Exercise details:
Output, word for word, the lines of this listing that fall between the line with "1389x868 pixels." and the line with "Given: Open more", counting both of those lines, and no others.

Data provided:

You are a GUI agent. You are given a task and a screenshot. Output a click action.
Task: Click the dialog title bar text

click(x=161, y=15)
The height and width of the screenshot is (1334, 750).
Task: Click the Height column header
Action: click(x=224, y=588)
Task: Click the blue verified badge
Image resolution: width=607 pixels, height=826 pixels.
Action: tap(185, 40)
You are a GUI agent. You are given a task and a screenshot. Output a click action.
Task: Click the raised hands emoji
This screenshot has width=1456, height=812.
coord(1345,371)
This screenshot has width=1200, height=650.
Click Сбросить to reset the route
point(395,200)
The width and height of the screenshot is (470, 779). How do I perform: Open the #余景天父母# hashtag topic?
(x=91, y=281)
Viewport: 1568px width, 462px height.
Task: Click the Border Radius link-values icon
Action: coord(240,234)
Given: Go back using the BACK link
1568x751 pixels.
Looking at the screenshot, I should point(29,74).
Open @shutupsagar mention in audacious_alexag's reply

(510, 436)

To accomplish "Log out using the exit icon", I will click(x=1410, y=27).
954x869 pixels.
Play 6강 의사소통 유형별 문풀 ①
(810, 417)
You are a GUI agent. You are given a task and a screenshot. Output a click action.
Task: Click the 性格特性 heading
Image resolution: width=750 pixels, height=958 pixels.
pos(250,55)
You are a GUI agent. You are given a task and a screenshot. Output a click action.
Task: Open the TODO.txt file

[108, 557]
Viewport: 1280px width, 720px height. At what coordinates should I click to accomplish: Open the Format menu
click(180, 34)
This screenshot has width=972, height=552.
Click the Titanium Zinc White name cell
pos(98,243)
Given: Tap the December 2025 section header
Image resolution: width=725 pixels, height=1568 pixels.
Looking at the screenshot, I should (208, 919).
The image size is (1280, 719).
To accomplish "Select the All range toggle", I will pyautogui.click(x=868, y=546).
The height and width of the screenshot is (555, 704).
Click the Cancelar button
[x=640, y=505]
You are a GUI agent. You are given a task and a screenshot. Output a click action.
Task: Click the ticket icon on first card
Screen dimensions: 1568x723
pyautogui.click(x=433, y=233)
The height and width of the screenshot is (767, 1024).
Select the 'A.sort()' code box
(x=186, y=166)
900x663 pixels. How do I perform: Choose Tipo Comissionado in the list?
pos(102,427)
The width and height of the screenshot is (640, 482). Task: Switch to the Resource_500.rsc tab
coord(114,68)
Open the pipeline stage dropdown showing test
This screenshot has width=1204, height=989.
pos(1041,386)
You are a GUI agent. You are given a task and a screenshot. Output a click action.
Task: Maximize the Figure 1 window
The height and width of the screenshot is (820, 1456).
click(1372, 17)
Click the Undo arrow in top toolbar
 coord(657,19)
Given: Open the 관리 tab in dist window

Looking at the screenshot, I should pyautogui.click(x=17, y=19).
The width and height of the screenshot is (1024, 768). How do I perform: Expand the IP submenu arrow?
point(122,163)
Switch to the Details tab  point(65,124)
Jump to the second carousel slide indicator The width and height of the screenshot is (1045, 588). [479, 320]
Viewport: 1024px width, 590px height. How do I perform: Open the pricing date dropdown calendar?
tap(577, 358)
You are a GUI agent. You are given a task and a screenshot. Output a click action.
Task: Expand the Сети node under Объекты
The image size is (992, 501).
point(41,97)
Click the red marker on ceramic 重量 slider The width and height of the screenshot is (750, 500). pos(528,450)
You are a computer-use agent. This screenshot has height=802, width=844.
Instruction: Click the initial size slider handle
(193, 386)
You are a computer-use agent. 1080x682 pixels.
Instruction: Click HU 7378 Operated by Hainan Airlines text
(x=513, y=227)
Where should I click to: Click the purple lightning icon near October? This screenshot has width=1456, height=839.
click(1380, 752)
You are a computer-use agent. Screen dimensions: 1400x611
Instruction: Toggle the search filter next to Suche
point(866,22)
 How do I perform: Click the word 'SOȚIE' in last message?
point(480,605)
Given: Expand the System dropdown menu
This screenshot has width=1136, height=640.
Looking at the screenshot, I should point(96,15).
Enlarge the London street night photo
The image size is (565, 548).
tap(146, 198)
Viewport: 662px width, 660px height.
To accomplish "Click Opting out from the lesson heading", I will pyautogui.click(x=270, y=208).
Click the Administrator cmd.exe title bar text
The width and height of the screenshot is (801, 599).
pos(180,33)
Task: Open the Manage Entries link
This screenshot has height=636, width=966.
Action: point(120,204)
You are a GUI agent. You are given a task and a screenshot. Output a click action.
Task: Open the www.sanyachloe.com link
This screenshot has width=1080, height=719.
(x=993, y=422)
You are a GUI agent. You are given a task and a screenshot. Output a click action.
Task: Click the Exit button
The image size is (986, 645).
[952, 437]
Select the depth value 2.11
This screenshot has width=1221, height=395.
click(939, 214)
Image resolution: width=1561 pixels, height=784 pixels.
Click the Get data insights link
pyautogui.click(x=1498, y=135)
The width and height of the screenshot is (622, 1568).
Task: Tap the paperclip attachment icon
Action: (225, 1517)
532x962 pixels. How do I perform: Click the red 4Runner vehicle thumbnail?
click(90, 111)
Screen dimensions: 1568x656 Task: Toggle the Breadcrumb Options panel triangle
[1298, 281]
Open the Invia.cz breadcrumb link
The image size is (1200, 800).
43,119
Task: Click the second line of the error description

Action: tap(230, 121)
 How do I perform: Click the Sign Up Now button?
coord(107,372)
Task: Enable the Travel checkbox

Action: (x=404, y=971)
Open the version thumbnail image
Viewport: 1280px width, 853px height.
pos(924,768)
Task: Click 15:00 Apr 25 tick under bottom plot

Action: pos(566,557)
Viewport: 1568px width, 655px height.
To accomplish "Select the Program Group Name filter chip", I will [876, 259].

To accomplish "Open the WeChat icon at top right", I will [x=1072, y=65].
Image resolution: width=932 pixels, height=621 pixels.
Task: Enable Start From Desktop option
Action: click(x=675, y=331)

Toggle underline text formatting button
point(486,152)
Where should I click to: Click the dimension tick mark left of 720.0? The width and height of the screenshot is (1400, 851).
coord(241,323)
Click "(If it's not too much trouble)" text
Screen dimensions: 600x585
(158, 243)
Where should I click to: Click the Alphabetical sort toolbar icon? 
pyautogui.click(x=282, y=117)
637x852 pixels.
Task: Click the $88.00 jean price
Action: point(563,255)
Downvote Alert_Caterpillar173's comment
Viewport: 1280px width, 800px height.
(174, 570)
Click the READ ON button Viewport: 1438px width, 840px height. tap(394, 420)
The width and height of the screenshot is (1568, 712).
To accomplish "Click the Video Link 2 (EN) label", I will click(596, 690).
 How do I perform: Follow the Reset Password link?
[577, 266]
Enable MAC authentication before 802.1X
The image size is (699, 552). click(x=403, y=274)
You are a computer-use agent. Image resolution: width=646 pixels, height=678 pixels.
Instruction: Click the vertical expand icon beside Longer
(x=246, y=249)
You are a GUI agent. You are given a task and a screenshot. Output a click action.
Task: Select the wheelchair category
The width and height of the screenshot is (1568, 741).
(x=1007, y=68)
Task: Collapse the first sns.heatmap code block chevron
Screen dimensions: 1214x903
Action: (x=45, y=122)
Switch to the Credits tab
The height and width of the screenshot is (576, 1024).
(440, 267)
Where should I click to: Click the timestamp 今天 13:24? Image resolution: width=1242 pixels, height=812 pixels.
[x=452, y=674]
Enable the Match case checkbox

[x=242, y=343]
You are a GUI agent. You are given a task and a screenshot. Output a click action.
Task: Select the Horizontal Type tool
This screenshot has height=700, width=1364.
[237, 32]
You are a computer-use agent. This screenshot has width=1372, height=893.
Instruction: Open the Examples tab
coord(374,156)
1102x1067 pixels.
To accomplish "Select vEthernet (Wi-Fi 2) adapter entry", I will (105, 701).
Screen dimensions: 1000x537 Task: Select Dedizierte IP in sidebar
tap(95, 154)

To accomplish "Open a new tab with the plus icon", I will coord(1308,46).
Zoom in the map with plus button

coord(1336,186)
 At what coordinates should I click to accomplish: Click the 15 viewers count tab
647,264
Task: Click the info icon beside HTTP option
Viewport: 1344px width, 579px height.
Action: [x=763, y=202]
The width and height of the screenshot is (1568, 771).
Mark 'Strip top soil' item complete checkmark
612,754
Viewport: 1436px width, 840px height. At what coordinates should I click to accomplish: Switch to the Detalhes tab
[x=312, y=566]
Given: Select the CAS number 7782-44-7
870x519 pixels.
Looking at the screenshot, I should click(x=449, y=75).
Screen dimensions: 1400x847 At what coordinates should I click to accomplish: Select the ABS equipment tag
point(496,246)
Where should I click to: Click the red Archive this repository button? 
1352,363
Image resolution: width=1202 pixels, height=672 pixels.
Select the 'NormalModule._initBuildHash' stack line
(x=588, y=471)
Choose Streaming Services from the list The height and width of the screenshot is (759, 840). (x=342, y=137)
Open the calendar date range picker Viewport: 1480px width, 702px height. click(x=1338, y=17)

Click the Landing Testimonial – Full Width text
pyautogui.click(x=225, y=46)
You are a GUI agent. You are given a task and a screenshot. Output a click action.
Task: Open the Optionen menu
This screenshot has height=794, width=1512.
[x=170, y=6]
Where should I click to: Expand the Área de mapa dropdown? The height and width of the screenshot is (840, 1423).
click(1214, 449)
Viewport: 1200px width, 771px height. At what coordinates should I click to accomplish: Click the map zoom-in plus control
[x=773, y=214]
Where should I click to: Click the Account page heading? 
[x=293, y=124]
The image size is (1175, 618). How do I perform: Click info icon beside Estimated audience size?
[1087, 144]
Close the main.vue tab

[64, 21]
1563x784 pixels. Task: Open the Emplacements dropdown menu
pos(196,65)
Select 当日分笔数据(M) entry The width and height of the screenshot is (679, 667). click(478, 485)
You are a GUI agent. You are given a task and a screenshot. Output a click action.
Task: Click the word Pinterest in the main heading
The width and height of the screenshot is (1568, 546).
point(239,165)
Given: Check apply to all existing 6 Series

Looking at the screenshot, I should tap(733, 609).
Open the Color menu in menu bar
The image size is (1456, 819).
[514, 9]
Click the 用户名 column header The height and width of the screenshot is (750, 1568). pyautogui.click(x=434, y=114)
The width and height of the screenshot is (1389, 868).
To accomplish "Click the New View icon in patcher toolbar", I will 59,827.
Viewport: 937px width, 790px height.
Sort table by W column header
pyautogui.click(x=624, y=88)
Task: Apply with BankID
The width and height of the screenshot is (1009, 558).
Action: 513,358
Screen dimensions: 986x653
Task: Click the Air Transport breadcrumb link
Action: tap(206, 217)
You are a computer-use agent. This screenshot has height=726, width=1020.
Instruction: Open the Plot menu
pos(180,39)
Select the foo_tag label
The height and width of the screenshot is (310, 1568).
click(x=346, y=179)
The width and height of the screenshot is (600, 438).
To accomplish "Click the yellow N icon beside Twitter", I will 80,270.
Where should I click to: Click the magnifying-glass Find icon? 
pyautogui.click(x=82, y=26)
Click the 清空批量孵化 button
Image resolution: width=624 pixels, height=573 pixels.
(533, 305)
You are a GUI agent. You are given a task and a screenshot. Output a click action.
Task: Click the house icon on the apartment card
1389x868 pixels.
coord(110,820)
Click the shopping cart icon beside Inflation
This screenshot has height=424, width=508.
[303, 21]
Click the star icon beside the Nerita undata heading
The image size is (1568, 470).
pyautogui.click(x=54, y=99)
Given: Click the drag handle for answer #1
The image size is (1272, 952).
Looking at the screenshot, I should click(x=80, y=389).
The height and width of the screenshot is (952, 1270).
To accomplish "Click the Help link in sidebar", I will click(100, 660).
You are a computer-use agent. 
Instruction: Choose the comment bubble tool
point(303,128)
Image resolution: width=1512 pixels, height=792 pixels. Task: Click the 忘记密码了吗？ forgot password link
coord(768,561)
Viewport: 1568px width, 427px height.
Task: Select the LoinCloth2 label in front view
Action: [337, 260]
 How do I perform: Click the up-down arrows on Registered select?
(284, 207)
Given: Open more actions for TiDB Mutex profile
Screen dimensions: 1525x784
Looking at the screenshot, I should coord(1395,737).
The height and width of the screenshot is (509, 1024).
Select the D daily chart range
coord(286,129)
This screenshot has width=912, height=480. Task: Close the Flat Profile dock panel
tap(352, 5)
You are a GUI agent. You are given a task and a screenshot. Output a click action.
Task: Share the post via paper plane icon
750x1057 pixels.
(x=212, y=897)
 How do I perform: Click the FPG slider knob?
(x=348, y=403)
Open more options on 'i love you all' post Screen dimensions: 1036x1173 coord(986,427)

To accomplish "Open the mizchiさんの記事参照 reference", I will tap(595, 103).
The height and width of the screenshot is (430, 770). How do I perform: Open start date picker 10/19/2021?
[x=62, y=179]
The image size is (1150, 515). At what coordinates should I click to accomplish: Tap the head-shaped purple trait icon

Solved exercise:
1389x868 pixels.
coord(110,820)
Click the shopping cart icon beside Inflation
This screenshot has height=424, width=508.
[303, 21]
Click the star icon beside the Nerita undata heading
The image size is (1568, 470).
pyautogui.click(x=54, y=99)
Given: Click the drag handle for answer #1
The image size is (1272, 952).
Looking at the screenshot, I should click(x=80, y=389).
The height and width of the screenshot is (952, 1270).
To accomplish "Click the Help link in sidebar", I will click(100, 660).
You are a computer-use agent. 
Instruction: Choose the comment bubble tool
point(303,128)
Image resolution: width=1512 pixels, height=792 pixels. Task: Click the 忘记密码了吗？ forgot password link
coord(768,561)
Viewport: 1568px width, 427px height.
Task: Select the LoinCloth2 label in front view
Action: [337, 260]
 How do I perform: Click the up-down arrows on Registered select?
(284, 207)
Given: Open more actions for TiDB Mutex profile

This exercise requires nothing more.